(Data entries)
BEGIN
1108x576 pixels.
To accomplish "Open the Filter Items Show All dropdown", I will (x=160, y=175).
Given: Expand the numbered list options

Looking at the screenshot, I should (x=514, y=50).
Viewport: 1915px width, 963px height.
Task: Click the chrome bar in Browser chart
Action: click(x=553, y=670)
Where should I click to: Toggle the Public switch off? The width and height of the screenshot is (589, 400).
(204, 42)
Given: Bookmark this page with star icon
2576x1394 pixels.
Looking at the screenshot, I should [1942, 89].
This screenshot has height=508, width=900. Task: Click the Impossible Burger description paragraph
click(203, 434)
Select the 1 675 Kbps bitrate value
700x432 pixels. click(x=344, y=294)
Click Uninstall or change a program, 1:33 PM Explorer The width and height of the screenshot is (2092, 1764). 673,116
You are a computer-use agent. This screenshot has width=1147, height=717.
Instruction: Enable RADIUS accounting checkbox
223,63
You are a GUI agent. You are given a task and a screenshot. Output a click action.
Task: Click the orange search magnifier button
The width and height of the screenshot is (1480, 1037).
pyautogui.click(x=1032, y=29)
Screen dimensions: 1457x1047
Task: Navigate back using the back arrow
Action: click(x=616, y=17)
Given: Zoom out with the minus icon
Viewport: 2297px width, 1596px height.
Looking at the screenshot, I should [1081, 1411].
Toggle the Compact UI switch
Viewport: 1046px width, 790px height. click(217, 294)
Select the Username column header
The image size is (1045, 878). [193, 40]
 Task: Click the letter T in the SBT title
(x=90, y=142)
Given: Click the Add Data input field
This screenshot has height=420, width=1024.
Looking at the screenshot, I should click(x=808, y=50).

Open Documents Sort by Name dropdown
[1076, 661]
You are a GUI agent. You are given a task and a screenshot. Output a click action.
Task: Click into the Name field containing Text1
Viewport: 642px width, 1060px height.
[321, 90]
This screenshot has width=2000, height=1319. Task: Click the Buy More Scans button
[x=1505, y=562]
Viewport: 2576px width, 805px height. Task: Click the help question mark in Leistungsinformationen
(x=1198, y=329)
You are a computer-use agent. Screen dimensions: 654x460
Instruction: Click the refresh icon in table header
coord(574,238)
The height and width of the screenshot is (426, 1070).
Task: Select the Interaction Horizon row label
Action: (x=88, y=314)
END
• **EXERCISE DIRECTIONS**: Rewrite every row above with each "Instruction" replaced by "Command", leaving all else unchanged.

• **WORKED SOLUTION**:
1108x576 pixels.
To accomplish "Open the Filter Items Show All dropdown", I will (x=160, y=175).
Given: Expand the numbered list options

Looking at the screenshot, I should (x=514, y=50).
Viewport: 1915px width, 963px height.
Task: Click the chrome bar in Browser chart
Action: click(x=553, y=670)
Where should I click to: Toggle the Public switch off? The width and height of the screenshot is (589, 400).
(204, 42)
Given: Bookmark this page with star icon
2576x1394 pixels.
Looking at the screenshot, I should [1942, 89].
This screenshot has height=508, width=900. Task: Click the Impossible Burger description paragraph
click(203, 434)
Select the 1 675 Kbps bitrate value
700x432 pixels. click(x=344, y=294)
Click Uninstall or change a program, 1:33 PM Explorer The width and height of the screenshot is (2092, 1764). 673,116
You are a computer-use agent. This screenshot has width=1147, height=717.
Command: Enable RADIUS accounting checkbox
223,63
You are a GUI agent. You are given a task and a screenshot. Output a click action.
Task: Click the orange search magnifier button
The width and height of the screenshot is (1480, 1037).
pyautogui.click(x=1032, y=29)
Screen dimensions: 1457x1047
Task: Navigate back using the back arrow
Action: click(x=616, y=17)
Given: Zoom out with the minus icon
Viewport: 2297px width, 1596px height.
Looking at the screenshot, I should [1081, 1411].
Toggle the Compact UI switch
Viewport: 1046px width, 790px height. click(217, 294)
Select the Username column header
The image size is (1045, 878). [193, 40]
 Task: Click the letter T in the SBT title
(x=90, y=142)
Given: Click the Add Data input field
This screenshot has height=420, width=1024.
Looking at the screenshot, I should click(x=808, y=50).

Open Documents Sort by Name dropdown
[1076, 661]
You are a GUI agent. You are given a task and a screenshot. Output a click action.
Task: Click into the Name field containing Text1
Viewport: 642px width, 1060px height.
[321, 90]
This screenshot has width=2000, height=1319. Task: Click the Buy More Scans button
[x=1505, y=562]
Viewport: 2576px width, 805px height. Task: Click the help question mark in Leistungsinformationen
(x=1198, y=329)
You are a computer-use agent. Screen dimensions: 654x460
Command: Click the refresh icon in table header
coord(574,238)
The height and width of the screenshot is (426, 1070).
Task: Select the Interaction Horizon row label
Action: (x=88, y=314)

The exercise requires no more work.